In Beijing, the Chinese finance minister suggested this is going to be one ox-like lunar year.

In the curiously obtuse language of the Chinese bureaucracy, Xie Xuren said the internal and external factors affecting China's development are "very severe." The finance ministry’s website said more difficulties must be overcome to achieve steady and relatively fast economic growth.

Xie urged officials to avoid unnecessary spending this year, with local governments ordered to curtail car purchases, catered meetings, and overseas travel.

If you didn’t know an ox is a castrated bull, it should be pretty obvious by now.

The Chinese New Year is generally celebrated with lavish spending and exchanges of "hong bao," or red envelopes stuffed with money.

More and more of those red envelopes have been passing between Canada and China.

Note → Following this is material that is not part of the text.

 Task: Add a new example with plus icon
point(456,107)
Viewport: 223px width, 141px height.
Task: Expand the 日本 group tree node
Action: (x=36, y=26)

Since 2001, China has been Canada’s second-largest trading partner, after the United States. Statistics Canada says the value of imports to Canada in 2007 was $38.3 billion.

Computers and telecommunication and related equipment dominated imports, although the agency says games and toys, apparel and footwear, and furniture and fixtures also contributed to the rise. In fact, even with all the recalls from lead-paint, Canada imported $1.2 billion worth of toys from China in 2007.

Statistics Canada says the import value of what it calls culture goods from China increased 11 per cent from the year before to $328.4 million. Nearly 60 per cent of these goods were books, newspapers, periodicals and other printed materials.

Even a casual glance at the toy shelves and bargain bins suggests trade is little one-sided. The Chinese sell far more to Canadians than they buy and Canada's trade deficit with the Middle Kingdom was $29 billion in 2007.

Still, Statistics Canada says overall, exports to China increased 21.2 per cent in 2007 to nearly double its value of 2003.

Exports to China were responsible for nearly one-fifth of the total growth in Canada's exports in 2007. The Chinese tend to prefer Canadian commodities more than manufactured goods.

Canadians and Chinese are also becoming more interested in checking one another out. China was the tenth most popular place for Canadians to visit in 2007, with 258,000 visits. Hong Kong was the 12th, with 177,000 visits.

And 157,000 Chinese visited Canada during the same period, with 115,000 Hong Kong residents taking in the Canadian sights.

Canadians have really started to get a taste for China.

Statistics Canada says the amount of rice available for consumption reached 5.2 kilograms per Canadian in 2007, nearly double what it was in 1986. The price of rice increased 2.5 per cent in 2007 from the year before.

Not all of the soybeans grown here are turned tofu, but Canada has become the world’s seventh biggest producer of the beans. China is fourth. And while it wasn’t that long ago most Canadians couldn’t spell ginseng, we grew $91.4 million worth of it in 2007.

Statistics Canada points out that the chrysanthemum is an important flower in many Asian cultures. But who knew it kept rigorous track of the chrysanthemums produced in this country?

It does. In 2007, we grew 14,778,500 mums, about two pots for everybody in Hong Kong.